Mais la cohérence n'est pas toujours au rendez-vous: la posture normativiste du "grammatiseur" est souvent en contradiction avec la pratique de l'écrivain, même quand il s'agit de la même personne. C'est le cas par exemple du dernier auteur cité dont les productions littéraires permettent de relever l'emploi fréquent de formes qu'il condamne en trant que "grammatiseur":
- i medichi i più capaci (Fole di mamma)
Dans une publication plus récente (Puntelli di grammatica) le même auteur semble d'ailleurs revenir à une position plus équilibrée: il admet explicitement les 3 solutions. Cette sorte de réhabilitation intervient à un moment où le type C (u più paese bellu), déconcertant pour la majorité des locuteurs, semble progresser chez certains auteurs. Il a notamment les faveurs de ceux qui privilégient les recherches formelles et l'originalité "artistique", parfois au détriment de l'efficacité de la communication.
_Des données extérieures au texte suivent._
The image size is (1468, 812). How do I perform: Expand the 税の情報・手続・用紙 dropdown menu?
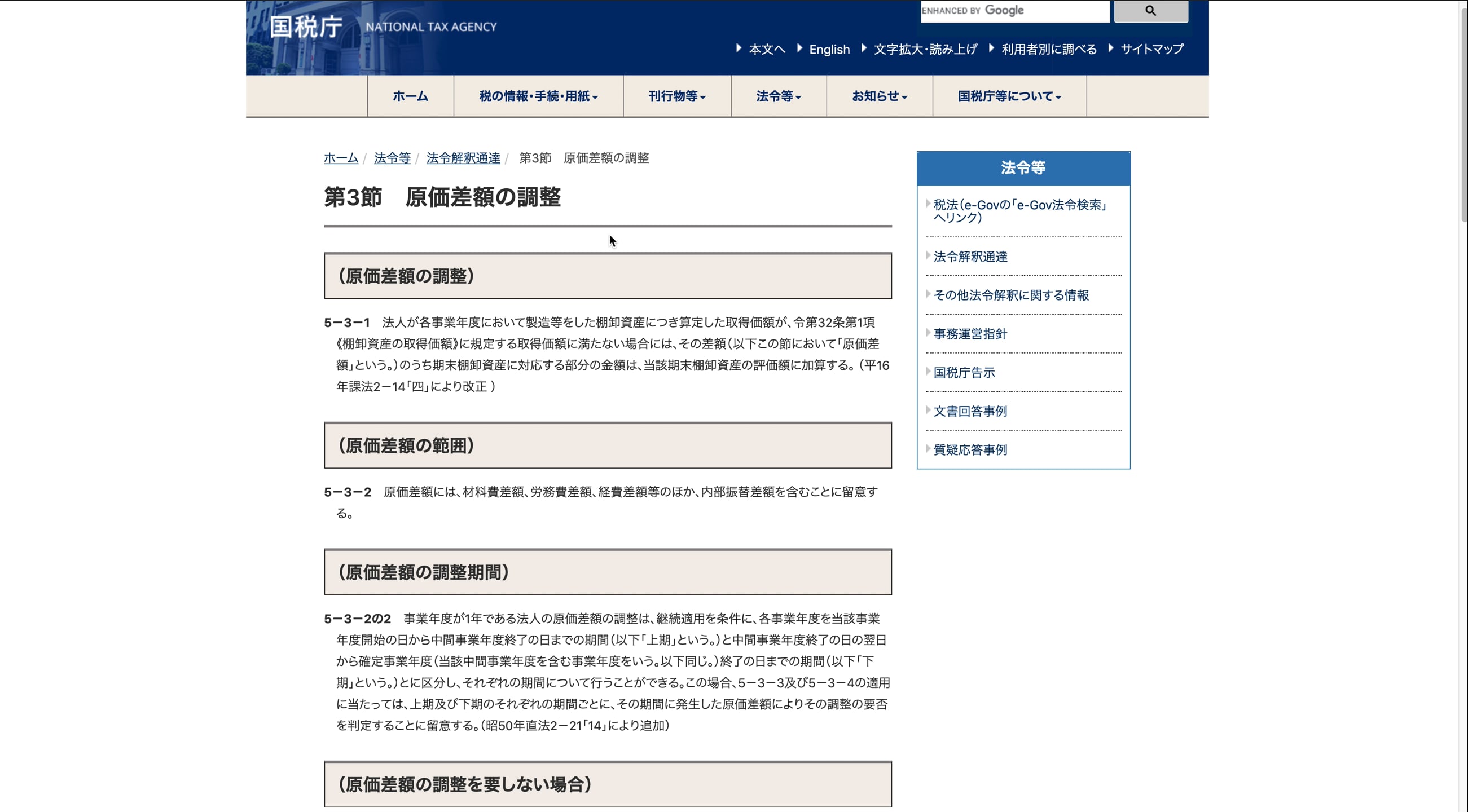538,96
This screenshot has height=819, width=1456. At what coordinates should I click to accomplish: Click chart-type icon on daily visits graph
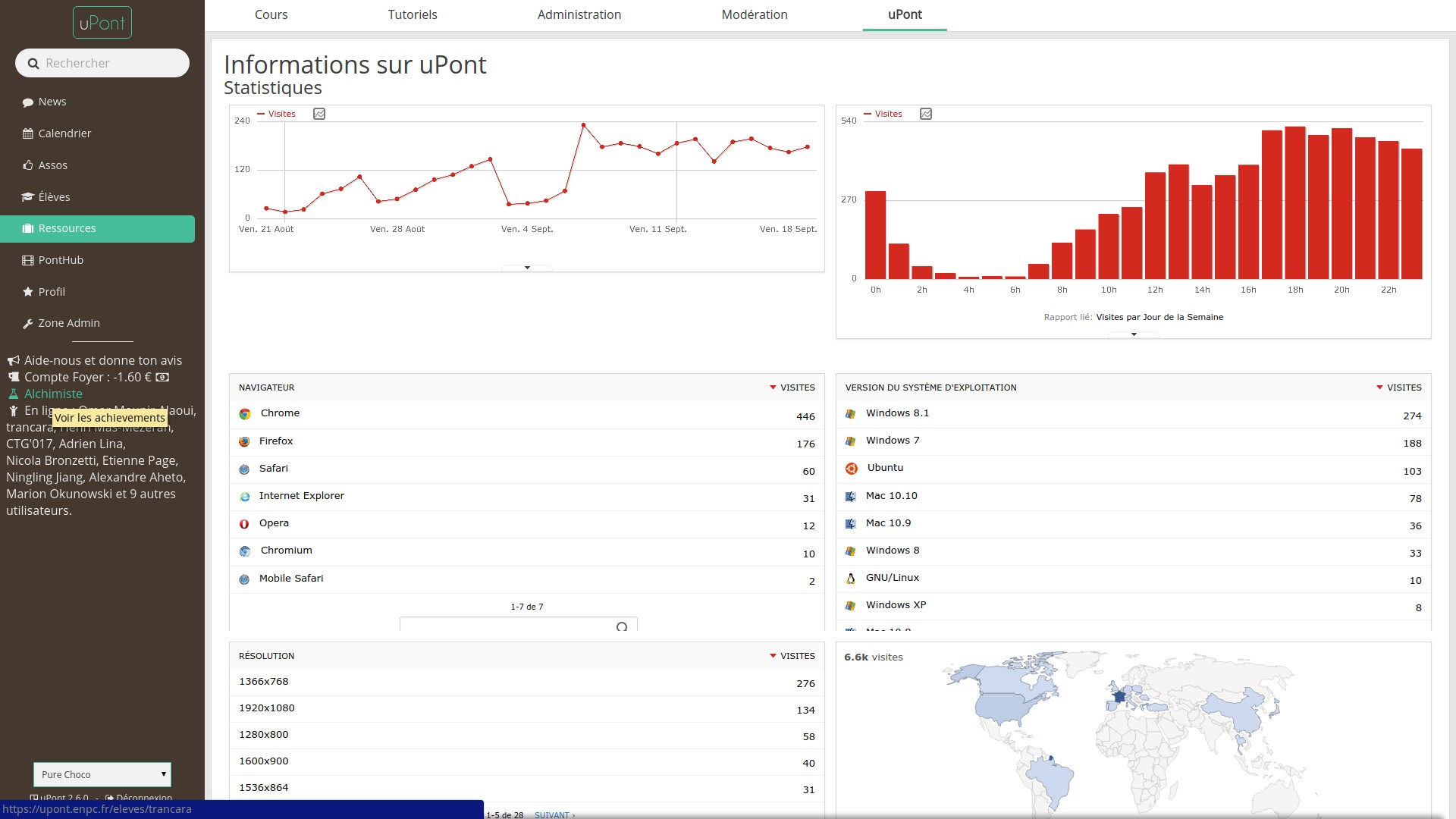coord(319,114)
Quand au modèle (positif ou négatif) des autres langues, il n'offre pas d'argument déterminant, surtout quand on le connaît mal. Le français répète aujourd'hui l'article mais il ne le faisait pas avant la fin du 17e s.:
- "Auparavant l'on disait aussi bien : la chose plus belle, les discours moins sérieux, que la chose la plus belle, les discours les moins sérieux." (http://projects.chass.
utoronto.ca/langueXIX/dg/15_ t4.htm )
Aujourd'hui l'italien ne répète pas l'article, mais il le répétait aurefois:
- agli uomini i più quieti (Manzoni)
Enfin la troisième construction est aussi attestée chez certains auteurs de la Renaissance italienne ou en toscan "vernaculaire":
- vedesti mai il più chiaro vino (Ariosto):
- Le sedie le meglio (Rohlfs, Grammatica Storica)
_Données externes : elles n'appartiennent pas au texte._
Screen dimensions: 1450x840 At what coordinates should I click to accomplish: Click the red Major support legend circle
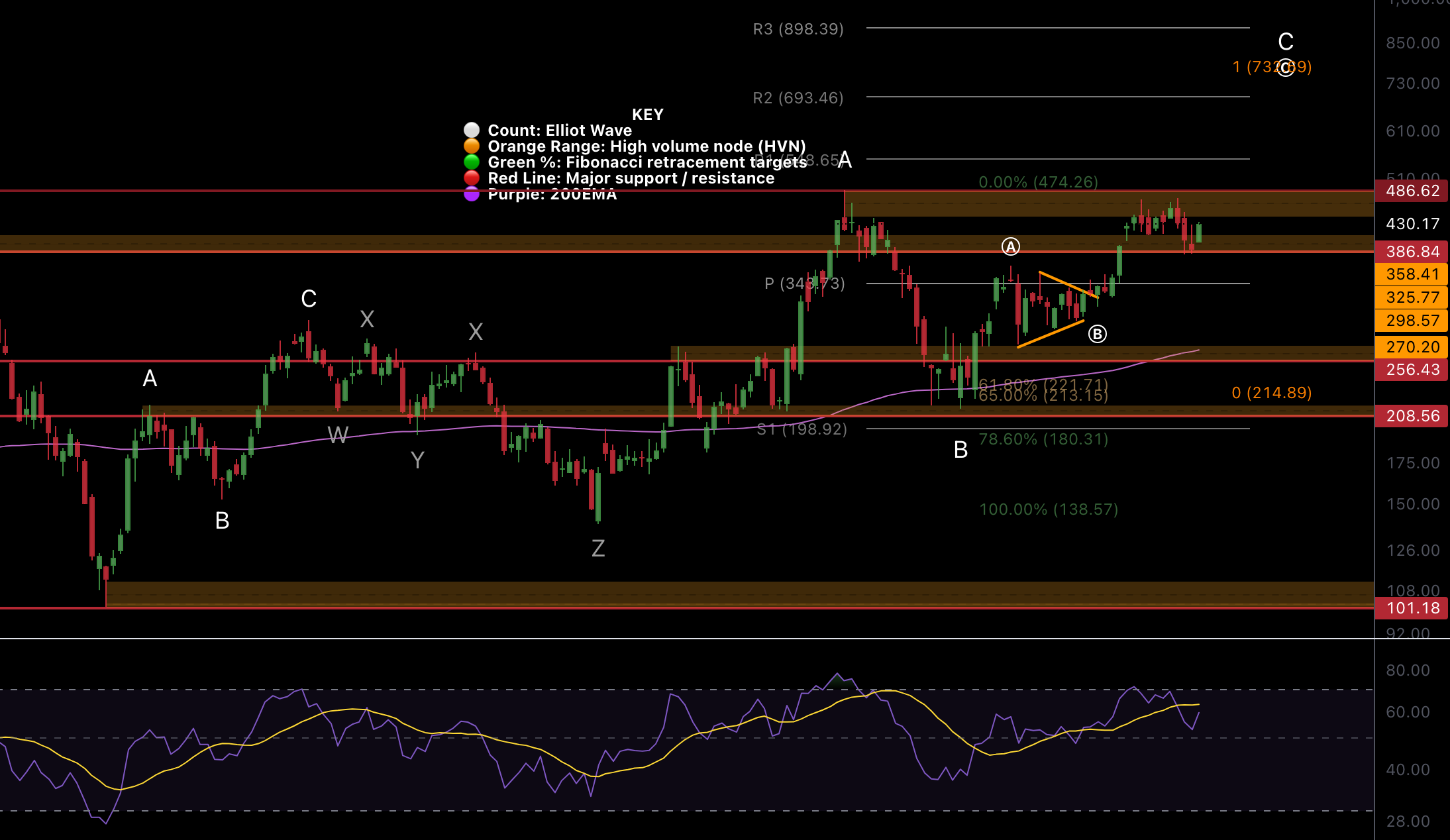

En résumé, la forme A coïncide avec le français moderne et l'italien du 19e s., la forme B avec le français du 17e s. et l'italien de la Renaissance, la forme C avec l'italien de la Renaissance et avec certaines variétés toscanes.
Malgré les attestations corses (récentes?) indiquées pour la forme C, il semble impossible de dire si le type u più paese bellu a jamais été courant dans l'usage insulaire. L'affirmation semblerait encore plus hasardeuse quant à la construction correspondante du superlatif d'infériorité. En l'absence d'attestations fiables, une phrase du type *u menu paese bellu semble pour l'instant improbable, du moins en l'état actuel de de nos recherches.
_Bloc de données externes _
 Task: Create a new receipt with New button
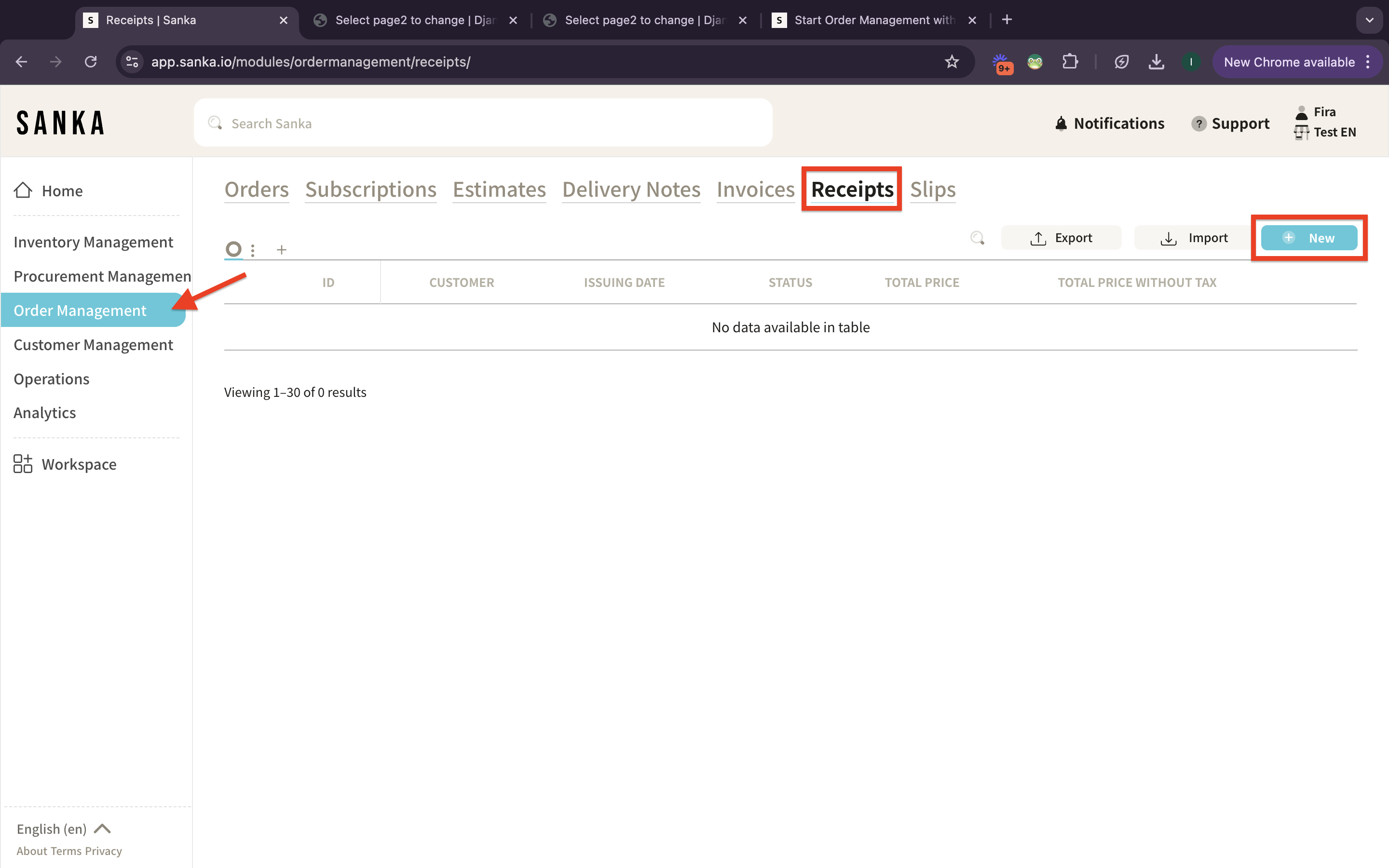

En matière de norme, la recherche de l'écart maximum par rapport à l'extérieur, ou bien les options idéologiques (pour ou contre le français ou l'italien) ne peuvent donc tenir lieu d'analyse linguistique. L'observation attentive de l'usage corse (oral et écrit) doivent rester le critère déterminant. Il n'y a donc aucune raison de ne pas admettre les trois constructions du superlatif qui subsistent aujourd'hui, avec des fréquences diverses, dans l'usage insulaire. Par ailleurs, comme on l'a vu, aucune d'entre elles ne peut être considérée comme exclusivement corse: "le désir d’originalité est le père de tous les emprunts" (Paul Valéry -ou Valerii-, "corse ascendant génois.